╭─ DATA SHOWN
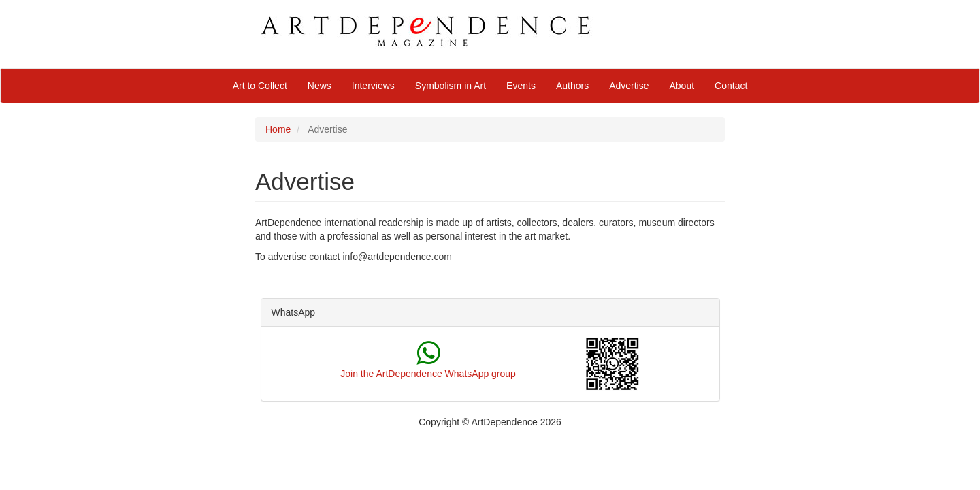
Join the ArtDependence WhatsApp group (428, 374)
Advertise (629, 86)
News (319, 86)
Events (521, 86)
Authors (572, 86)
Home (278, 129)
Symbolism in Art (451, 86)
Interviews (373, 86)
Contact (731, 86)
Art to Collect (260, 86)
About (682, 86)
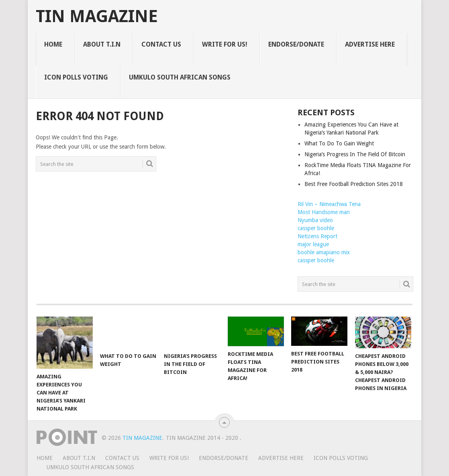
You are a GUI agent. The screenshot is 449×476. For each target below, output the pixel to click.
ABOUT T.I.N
╰─
Reproduce the listing above word for word, leaving out the pictures.

Join the ArtDependence WhatsApp group (428, 374)
Advertise (629, 86)
News (319, 86)
Events (521, 86)
Authors (572, 86)
Home (278, 129)
Symbolism in Art (451, 86)
Interviews (373, 86)
Contact (731, 86)
Art to Collect (260, 86)
About (682, 86)
You are a GUI agent. The screenshot is 449×476. For each target below, output the pixel to click.
ABOUT T.I.N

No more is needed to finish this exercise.